## [PROBLEM DESCRIPTION]
Within the records that follow, determine how many lines include the word "computer". State the number and nothing further.

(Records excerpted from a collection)
■ ■ ■ ■
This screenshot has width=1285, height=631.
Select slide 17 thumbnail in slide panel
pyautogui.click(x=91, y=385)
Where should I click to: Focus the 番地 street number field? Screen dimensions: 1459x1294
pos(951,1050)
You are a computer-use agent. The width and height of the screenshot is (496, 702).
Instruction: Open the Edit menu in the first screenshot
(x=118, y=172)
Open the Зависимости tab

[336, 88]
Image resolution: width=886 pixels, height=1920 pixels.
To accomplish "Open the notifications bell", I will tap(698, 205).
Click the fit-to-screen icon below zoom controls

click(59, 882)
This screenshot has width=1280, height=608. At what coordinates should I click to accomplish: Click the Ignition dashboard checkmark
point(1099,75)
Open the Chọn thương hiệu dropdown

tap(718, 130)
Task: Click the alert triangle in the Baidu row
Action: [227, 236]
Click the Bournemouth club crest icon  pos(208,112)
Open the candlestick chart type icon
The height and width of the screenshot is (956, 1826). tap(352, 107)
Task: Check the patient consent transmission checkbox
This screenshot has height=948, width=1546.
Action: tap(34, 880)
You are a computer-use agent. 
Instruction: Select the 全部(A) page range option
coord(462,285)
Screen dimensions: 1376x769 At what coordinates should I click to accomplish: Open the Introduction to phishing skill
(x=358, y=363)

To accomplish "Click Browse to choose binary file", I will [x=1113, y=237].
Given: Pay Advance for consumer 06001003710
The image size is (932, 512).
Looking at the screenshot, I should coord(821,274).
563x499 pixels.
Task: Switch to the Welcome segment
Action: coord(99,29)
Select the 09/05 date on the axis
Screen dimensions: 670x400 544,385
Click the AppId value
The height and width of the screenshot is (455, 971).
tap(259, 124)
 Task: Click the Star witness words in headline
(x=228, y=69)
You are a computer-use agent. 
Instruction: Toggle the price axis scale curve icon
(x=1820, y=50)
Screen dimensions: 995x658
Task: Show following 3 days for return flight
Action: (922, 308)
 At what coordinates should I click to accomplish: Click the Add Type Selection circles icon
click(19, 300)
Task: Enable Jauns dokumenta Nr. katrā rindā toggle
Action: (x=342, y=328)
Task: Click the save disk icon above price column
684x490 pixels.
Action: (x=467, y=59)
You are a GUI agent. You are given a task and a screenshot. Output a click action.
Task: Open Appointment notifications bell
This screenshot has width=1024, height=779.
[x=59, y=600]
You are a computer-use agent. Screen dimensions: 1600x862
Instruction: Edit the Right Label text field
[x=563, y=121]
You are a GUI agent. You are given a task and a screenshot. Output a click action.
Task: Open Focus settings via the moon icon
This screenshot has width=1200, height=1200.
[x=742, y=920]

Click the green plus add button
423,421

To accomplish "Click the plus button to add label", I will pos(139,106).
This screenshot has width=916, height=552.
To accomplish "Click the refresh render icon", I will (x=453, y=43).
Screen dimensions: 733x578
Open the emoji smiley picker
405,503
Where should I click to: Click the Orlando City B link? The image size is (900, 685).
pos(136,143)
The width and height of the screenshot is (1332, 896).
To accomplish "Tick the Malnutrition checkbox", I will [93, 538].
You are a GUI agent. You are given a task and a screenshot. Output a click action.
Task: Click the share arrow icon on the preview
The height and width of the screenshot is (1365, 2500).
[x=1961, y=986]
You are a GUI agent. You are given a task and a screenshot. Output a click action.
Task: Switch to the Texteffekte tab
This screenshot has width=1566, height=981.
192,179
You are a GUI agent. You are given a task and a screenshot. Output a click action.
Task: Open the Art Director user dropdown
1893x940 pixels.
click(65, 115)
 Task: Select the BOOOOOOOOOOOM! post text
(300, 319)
■ ■ ■ ■
## [RESULT]
4